The sons of Alex Murdaugh’s housekeeper, who died under disputed circumstances, will finally receive millions of dollars they were owed from a settlement over her death, their lawyer says.
The housekeeper, Gloria Satterfield, died in 2018 in what the Murdaughs said was a “trip and fall accident” at their house. Mr Murdaugh, a South Carolina former attorney who has recently been connected to a web of criminal investigations, then advised Ms Satterfield’s two sons to hire his friend, the attorney Cory Fleming, to sue him.
They did, and in 2019 they won a large settlement – but according to their current lawyer, Eric Bland, they never received a penny of it.
Now, the lawyer says, after Ms Satterfield’s estate filed a new lawsuit against Mr Murdaugh in September, the money is finally making its way to them.
“Mr Fleming and his firm agreed that the Estate will be paid back all legal fees and expenses Mr Fleming and his law firm received from the $4,300,000 they recovered for the Estate in connection with the claims asserted against Alex Murdaugh for the death of Gloria Satterfield,” Mr Bland said in a statement.
According to the attorney, Mr Fleming’s firm says it was manipulated by Mr Murdaugh.
“Mr Fleming stepped forward and did the right thing by the Estate,” Mr Bland said. “Mr Fleming and his law firm maintain that they – like others – were victims of Alex Murdaugh’s fraudulent scheme.”
The Independent has reached out to Mr Fleming’s office for comment, but has not yet heard back.
In recent months, Mr Murdaugh’s name has come up in a series of increasingly bizarre headlines.

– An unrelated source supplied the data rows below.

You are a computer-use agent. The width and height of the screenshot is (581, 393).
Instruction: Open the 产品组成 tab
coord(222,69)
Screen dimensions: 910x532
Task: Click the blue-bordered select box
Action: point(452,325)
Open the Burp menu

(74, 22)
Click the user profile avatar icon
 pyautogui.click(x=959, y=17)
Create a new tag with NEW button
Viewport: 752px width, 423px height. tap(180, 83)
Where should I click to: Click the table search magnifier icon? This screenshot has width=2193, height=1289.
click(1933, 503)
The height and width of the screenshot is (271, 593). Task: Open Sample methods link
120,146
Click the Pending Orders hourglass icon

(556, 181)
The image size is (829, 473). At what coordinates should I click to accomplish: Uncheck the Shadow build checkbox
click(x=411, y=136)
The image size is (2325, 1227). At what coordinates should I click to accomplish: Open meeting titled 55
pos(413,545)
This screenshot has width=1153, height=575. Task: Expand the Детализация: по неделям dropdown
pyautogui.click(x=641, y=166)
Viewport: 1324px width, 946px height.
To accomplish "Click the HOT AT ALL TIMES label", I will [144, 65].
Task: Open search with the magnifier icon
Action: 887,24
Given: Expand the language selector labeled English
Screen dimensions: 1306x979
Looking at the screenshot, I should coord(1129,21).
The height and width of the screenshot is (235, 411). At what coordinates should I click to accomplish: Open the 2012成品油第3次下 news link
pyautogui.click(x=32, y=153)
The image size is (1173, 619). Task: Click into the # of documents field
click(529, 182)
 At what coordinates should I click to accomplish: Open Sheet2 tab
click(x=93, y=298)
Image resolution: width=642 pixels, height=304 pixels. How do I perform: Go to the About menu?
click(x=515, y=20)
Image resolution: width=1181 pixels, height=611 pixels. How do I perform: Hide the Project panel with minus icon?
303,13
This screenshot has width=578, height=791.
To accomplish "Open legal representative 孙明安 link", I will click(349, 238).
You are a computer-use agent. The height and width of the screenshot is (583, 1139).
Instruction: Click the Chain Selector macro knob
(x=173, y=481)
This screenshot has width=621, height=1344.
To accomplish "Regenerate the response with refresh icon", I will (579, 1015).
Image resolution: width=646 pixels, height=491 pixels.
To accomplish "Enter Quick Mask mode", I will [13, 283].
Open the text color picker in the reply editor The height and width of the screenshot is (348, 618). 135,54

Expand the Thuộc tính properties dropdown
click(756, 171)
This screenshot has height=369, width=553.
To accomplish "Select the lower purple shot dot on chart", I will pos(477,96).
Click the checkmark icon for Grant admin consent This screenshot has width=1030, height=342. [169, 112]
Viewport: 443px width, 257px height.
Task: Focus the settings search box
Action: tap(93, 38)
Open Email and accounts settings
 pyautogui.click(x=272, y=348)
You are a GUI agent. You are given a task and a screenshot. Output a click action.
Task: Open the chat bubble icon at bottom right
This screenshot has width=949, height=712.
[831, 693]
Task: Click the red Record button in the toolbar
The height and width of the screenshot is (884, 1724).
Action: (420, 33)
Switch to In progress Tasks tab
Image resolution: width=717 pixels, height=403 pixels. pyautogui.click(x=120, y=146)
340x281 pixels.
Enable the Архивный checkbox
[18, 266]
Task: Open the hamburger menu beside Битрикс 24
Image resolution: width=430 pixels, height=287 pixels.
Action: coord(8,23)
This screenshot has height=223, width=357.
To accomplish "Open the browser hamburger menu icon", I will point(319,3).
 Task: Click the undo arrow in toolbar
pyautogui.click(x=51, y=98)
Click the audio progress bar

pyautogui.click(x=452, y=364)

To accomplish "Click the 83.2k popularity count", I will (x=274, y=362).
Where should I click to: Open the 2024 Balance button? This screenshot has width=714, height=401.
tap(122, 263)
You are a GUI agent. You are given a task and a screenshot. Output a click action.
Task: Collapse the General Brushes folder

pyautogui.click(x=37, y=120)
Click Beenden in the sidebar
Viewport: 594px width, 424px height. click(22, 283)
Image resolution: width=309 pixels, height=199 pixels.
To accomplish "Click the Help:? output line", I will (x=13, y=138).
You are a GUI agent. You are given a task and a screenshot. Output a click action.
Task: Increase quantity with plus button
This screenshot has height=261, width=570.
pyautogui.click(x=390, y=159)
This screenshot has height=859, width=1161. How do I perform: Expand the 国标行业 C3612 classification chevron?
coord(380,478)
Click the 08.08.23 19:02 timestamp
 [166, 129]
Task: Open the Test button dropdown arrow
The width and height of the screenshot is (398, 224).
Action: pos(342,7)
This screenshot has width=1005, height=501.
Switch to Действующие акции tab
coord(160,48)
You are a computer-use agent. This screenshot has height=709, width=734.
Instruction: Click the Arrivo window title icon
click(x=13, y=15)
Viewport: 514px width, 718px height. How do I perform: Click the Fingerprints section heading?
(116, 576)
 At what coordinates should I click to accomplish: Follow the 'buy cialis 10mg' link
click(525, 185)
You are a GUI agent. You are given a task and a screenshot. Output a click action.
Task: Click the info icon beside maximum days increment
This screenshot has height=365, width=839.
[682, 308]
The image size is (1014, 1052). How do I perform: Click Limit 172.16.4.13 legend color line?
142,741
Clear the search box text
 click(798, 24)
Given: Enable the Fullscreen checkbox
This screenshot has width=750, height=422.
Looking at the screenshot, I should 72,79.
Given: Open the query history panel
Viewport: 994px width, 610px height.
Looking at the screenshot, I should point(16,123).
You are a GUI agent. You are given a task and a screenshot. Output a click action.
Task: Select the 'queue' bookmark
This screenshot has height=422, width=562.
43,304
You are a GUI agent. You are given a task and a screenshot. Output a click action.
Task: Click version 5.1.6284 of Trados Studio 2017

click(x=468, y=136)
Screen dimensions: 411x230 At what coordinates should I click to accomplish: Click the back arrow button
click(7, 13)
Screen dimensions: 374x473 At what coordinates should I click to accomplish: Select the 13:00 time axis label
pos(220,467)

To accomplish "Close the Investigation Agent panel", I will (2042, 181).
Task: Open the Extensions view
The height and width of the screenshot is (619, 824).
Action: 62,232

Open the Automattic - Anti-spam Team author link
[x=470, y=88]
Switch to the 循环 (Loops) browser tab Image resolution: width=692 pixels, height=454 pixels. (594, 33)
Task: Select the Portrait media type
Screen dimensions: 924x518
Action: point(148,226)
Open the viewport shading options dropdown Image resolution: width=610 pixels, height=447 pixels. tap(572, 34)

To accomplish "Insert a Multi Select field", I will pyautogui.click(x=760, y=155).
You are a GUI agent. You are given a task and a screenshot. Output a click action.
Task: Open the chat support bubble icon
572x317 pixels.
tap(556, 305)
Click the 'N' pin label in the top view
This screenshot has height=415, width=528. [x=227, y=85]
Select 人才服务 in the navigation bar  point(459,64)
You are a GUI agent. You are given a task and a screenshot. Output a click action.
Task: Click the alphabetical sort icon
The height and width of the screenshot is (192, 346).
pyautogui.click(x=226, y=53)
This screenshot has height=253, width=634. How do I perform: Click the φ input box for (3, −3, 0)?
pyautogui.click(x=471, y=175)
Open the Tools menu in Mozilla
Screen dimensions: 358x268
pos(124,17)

In June, Mr Murdaugh’s wife and son were shot dead. Then, in September, Mr Murdaugh himself was shot, but survived. Since then, he has admitted to arranging his own shooting as part of a $10 million insurance fraud scheme.
Mr Murdaugh maintains that Ms Satterfield’s death was an accident, and that he had nothing to do with the deaths of his wife and son.
“He is totally distraught,” Mr Harpootlian told NBC News not long after the pair was found dead. “He did not murder them.”
Meanwhile, the South Carolina Law Enforcement Division (SLED) announced that it was opening a criminal investigation into Ms Satterfield’s death. The agency cited two reasons: First, it said it had uncovered relevant new information while investigating the deaths of Mr Murdaugh’s wife and son. Second, they received a letter from the Hampton County coroner, who said Mr Murdaugh’s story didn’t add up.
“The decedent’s death was not reported to the Coroner at the time, nor was an autopsy performed,” coroner Angela Topper wrote. “On the death certificate the manner of death was ruled ‘Natural,’ which is inconsistent with injuries sustained in a trip and fall accident.”
Mr Murdaugh’s lawyer has not yet responded to The Independent’s request for comment.